BEGIN Dataset excerpts

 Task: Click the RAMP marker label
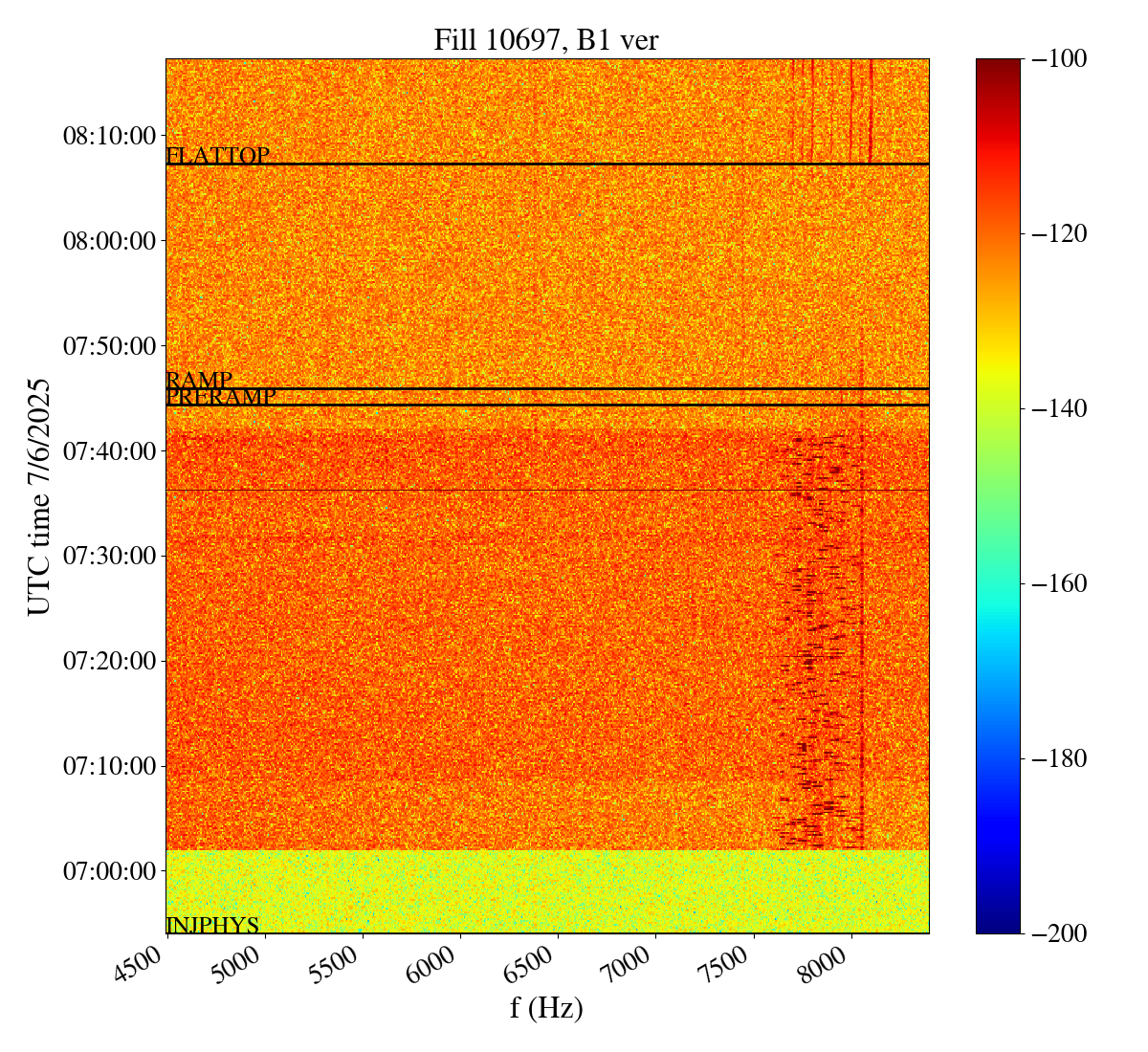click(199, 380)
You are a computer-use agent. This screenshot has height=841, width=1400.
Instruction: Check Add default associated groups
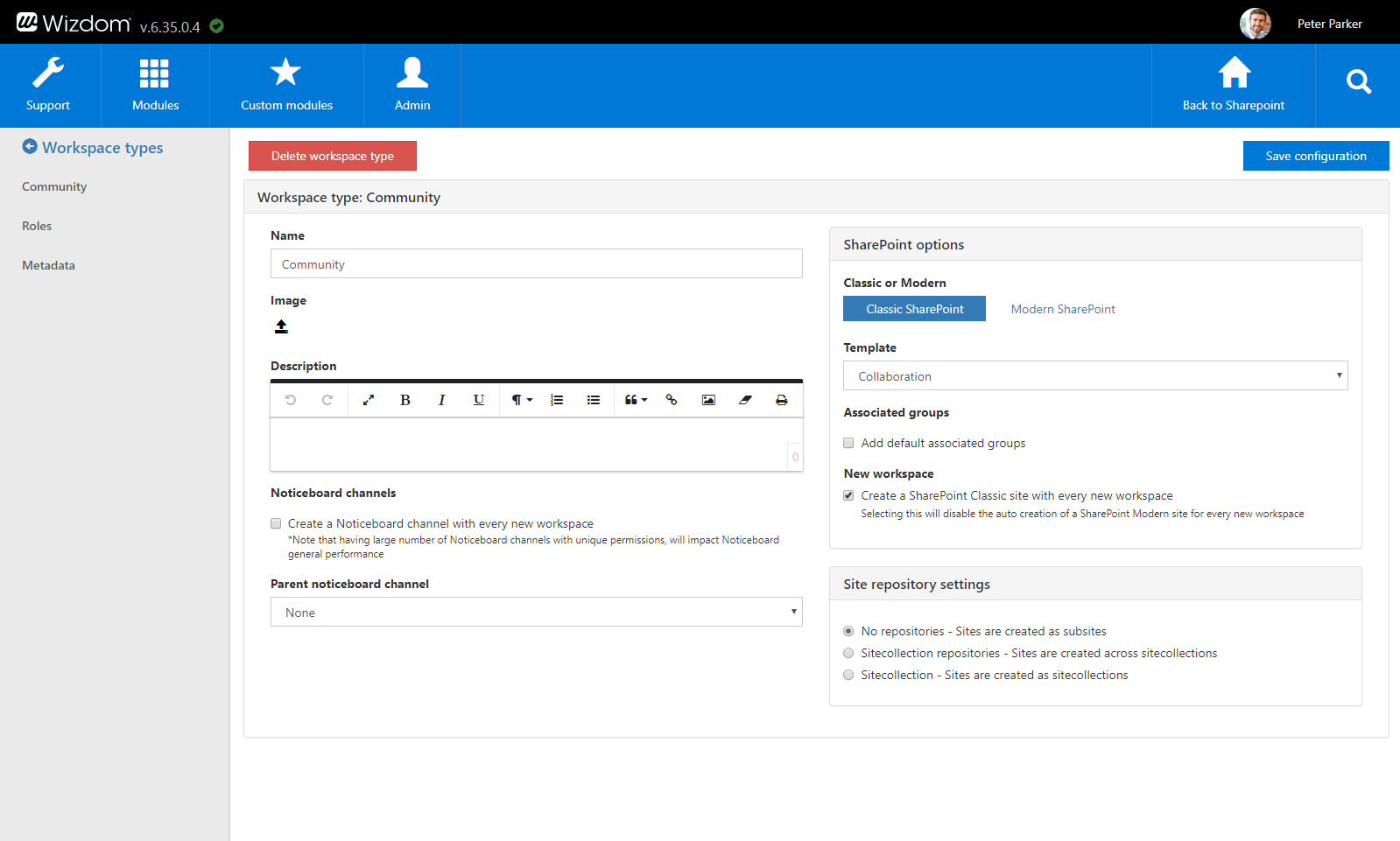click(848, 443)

END Dataset excerpts

What you have to do> Reproduce the whole listing verbatim and keep all pictures out of it.

Result>
 Task: Click the RAMP marker label
click(199, 380)
You are a computer-use agent. This screenshot has height=841, width=1400.
Instruction: Check Add default associated groups
click(848, 443)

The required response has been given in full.